From the door she threw back a look at me. “You may as well come along too,” she said.
It wasn’t a very cordial or even courteous invitation but I made it serve.
Punch hung back to help me.
“You were a true prophet, Punch,” I said. “You predicted big trouble, and here it is.”
“I didn’t think it would be as bad as this,” he admitted.
“You look as if you’d had a night of it,” I commented. “How did you know Judy had gone?”
“She had the necklace, you see,” he said, “so I was keeping watch on the davenport the way I did the night before. And I saw her go out, her and Bill. They didn’t know I saw them. So then I waited to see if they wouldn’t come back. I was afraid I might go to sleep, so I walked up and down the hall here most of the time after they went. I’m glad she has come back,” he added. “I knew she would.”
Alec was patrolling the hall now, and he joined us.
“Did you get anywhere with Victoria?” he asked.
I shook my head. Then we both turned to see who was coming down from the floor above.
It was old Mr.
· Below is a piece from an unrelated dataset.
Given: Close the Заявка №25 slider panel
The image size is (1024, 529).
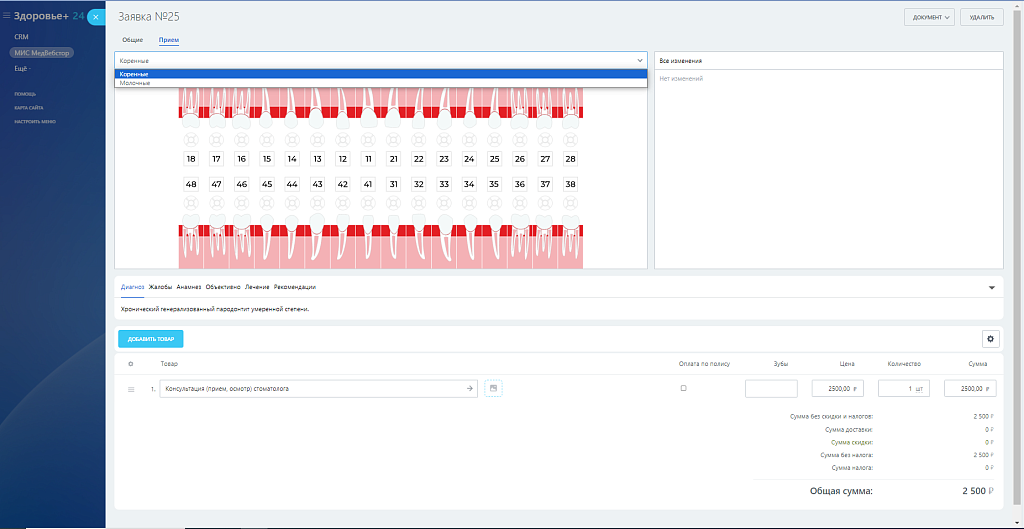Looking at the screenshot, I should tap(95, 17).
Smith. He was dressed as carefully as if it had been ten o’clock in the morning, and he looked as if he hadn’t a care in the world. I don’t suppose he had, really. He was too old, too detached. He could be intensely interested in our plight without experiencing any painful emotions whatever over it.
“I understand the necklace has been stolen,” he said as he came up. “How about it, Punch? Have you seen anything more of your man in pajamas?”
“No,” Punch told him mournfully.
“What’s that about a man in pajamas?” Alec demanded.
“It appears to be a private ghost of Punch’s,” old Eagle-Eye answered easily. “It walks when things are happening to the necklace.”
“Well, I saw a man in pajamas last night,” Alec said, a little embarrassed. He wasn’t quite sure whether old Mr. Smith was joking or not.
But the old man turned that penetrating beam of his upon him and asked him crisply:
“Where did you see him? And when, if you know?”
“I haven’t an idea when,” said Alec. “I saw him come out of the bathroom in the Club.”
“What sort of pajamas did he have on?”
“Oh, ordinary pajamas.”
“You didn’t notice whether there was a tear in them; one of those three-cornered tears, as if they’d been caught on a nail?”
“No,” said Alec. “I didn’t notice them at all. I didn’t notice him at all. Why should I? He was just one of the guests coming out of the bathroom in the middle of the night and going back to his own room. There wasn’t light enough to recognize him by and it didn’t occur to me to try to. I was in my room with the door open. Naturally I didn’t come out to see which door he turned into.”
We had come to a halt just outside Mrs. Corbin’s door.
“We mustn’t keep Madame waiting,” Mr. Smith said. And then he asked Alec, “Are you coming in to join the council of war?”
“No,” Alec told him impatiently, “I think not. There has been too much consulting about this business, and I shan’t be needed in there. I’d rather stay outside so that I can have some idea of what’s going on in the house.”
“I think you’re quite right,” said Mr. Smith, and he reached out and patted him approvingly--or so, at least, I interpreted the gesture at first--not quite on the chest, a little around to the left. Evidently his intelligent fingers found something, for he again expressed approval. “Good!” he said. “I’ve got one of them on, myself.”
Then he knocked on Mrs. Corbin’s door, and at her summons we both went in.